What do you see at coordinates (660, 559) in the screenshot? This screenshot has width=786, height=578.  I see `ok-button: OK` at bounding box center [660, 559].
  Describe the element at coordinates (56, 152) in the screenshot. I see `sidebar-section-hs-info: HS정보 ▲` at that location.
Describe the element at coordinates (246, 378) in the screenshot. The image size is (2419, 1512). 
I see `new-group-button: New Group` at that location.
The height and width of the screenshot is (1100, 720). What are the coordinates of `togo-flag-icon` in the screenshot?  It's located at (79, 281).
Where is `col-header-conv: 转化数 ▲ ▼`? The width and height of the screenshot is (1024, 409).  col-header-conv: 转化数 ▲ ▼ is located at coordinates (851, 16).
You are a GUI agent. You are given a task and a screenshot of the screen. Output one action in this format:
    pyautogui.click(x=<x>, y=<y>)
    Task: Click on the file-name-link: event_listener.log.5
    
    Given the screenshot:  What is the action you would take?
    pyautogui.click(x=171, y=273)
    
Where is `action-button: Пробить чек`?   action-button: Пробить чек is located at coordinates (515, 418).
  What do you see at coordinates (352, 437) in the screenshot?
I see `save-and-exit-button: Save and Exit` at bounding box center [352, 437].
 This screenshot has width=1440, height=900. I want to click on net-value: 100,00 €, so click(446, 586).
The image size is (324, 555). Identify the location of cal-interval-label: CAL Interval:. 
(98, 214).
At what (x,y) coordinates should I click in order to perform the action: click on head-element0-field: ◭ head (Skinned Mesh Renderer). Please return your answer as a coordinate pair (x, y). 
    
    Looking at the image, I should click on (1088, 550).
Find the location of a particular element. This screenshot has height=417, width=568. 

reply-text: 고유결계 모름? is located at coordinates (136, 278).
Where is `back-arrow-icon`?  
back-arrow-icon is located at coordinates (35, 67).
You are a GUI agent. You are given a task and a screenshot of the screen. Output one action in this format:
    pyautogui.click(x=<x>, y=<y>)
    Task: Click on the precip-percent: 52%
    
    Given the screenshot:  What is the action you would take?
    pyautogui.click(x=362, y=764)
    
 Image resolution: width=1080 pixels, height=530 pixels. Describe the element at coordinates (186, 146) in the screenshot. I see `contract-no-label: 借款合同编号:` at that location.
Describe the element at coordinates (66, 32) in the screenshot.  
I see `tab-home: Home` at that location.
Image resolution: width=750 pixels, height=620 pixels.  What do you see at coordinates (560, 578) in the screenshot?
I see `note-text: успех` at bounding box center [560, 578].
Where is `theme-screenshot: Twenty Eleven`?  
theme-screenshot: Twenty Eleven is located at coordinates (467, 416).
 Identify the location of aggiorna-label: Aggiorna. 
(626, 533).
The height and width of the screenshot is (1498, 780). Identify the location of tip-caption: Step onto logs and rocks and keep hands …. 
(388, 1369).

→ Task requirements
Copy out the data from its very start through the line holding "pyautogui.click(x=171, y=273)", both ends included, keeping every line exactly as it appears.

→ Exercise response
What do you see at coordinates (660, 559) in the screenshot? This screenshot has width=786, height=578.  I see `ok-button: OK` at bounding box center [660, 559].
  Describe the element at coordinates (56, 152) in the screenshot. I see `sidebar-section-hs-info: HS정보 ▲` at that location.
Describe the element at coordinates (246, 378) in the screenshot. The image size is (2419, 1512). 
I see `new-group-button: New Group` at that location.
The height and width of the screenshot is (1100, 720). What are the coordinates of `togo-flag-icon` in the screenshot?  It's located at (79, 281).
Where is `col-header-conv: 转化数 ▲ ▼`? The width and height of the screenshot is (1024, 409).  col-header-conv: 转化数 ▲ ▼ is located at coordinates (851, 16).
You are a GUI agent. You are given a task and a screenshot of the screen. Output one action in this format:
    pyautogui.click(x=<x>, y=<y>)
    Task: Click on the file-name-link: event_listener.log.5
    
    Given the screenshot:  What is the action you would take?
    pyautogui.click(x=171, y=273)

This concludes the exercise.